Progressives, moderate Republicans said BBB would die if House passed infrastructure. They were right

GOP Rep. Malliotakis said she voted for infrastructure bill and 'Squad' voted against it 'for the same reason'

In early November, when the House of Representatives passed the bipartisan infrastructure bill, a handful of moderate Republicans and progressive Democrats told everyone who would listen that doing so put Democrats' massive social spending bill at grave risk. 

Both factions were handed an "I told you so" moment when Sen. Joe Manchin, D-W.Va., announced his opposition to the plan on "Fox News Sunday" this week. 

"It's an outcome that we had warned about well over a month ago," Rep. Alexandria Ocasio-Cortez, D-N.Y., said on MSNBC's "Morning Joe" Monday. She and her fellow "Squad" members were among just six House Democrats to vote against the infrastructure bill. They wanted to block that legislation until the Senate produced a reconciliation bill to preserve leverage over moderates like Manchin.

"This is why I insisted on moving the infrastructure bill in tandem with the Build Back Better Act, and why I refused to leave my community behind when forced to vote for one without the other," Rep. Ayanna Pressley, D-Mass., also said.

▸ **EXERCISE GOAL**
Carry on the news article about the House infrastructure vote and the Build Back Better bill, starting right after its final paragraph.

▸ **ROWS**
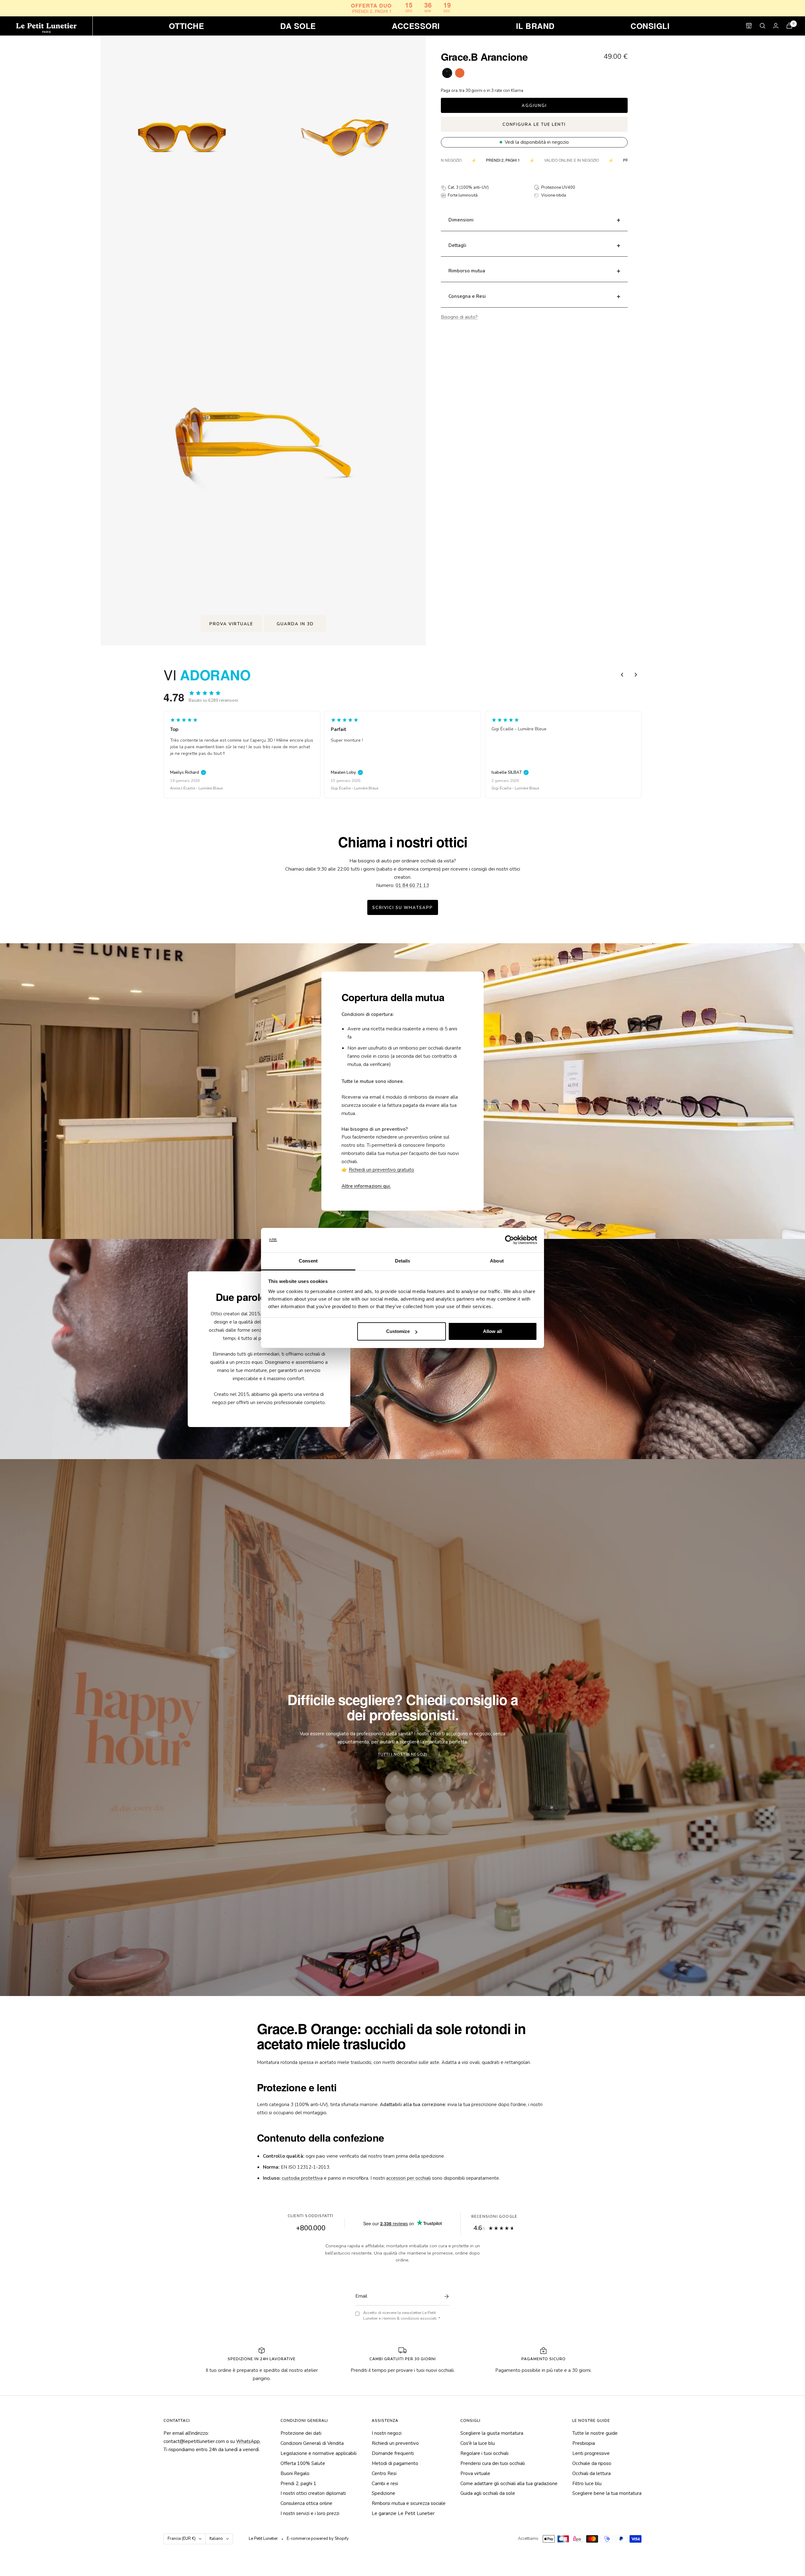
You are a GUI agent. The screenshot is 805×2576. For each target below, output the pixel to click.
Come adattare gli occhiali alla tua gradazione (509, 2483)
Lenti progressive (591, 2453)
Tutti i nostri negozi (402, 1754)
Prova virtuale (231, 624)
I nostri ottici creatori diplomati (313, 2493)
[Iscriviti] (445, 2296)
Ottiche (186, 26)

▸ **REPLY TO THE TASK**
SCHUMER HITS MANCHIN FOR FAILING TO SUPPORT BUILD BACK BETTER, MAINTAINS DEMOCRATS WILL ‘FIND A WAY FORWARD’

"It completely took away the socialists' leverage and that is exactly why AOC and the ‘Squad’ voted against it," Rep. Nicole Malliotakis, R-N.Y., told Fox News. "We voted different ways for the same reason: Because we all knew that once infrastructure passed Build Back Better would die."

"Progressives tried to hold physical infrastructure funding hostage, even going as far as to vote against the bill, because they knew this would be the outcome," Rep. Andrew Garbarino, R-N.Y., told Fox News. "As I predicted, by passing the infrastructure bill, we significantly weakened Progressives' negotiating position and empowered Senators like Joe Manchin to stand up to the most radical element of the Democratic Party and against this massive spending spree."

The motivation behind progressives' and moderate Republicans' actions may have been different. But both were right where House Speaker Nancy Pelosi, President Biden, and former President Trump were wrong. Those three believed the social spending bill could pass even after it was separated from the infrastructure bill.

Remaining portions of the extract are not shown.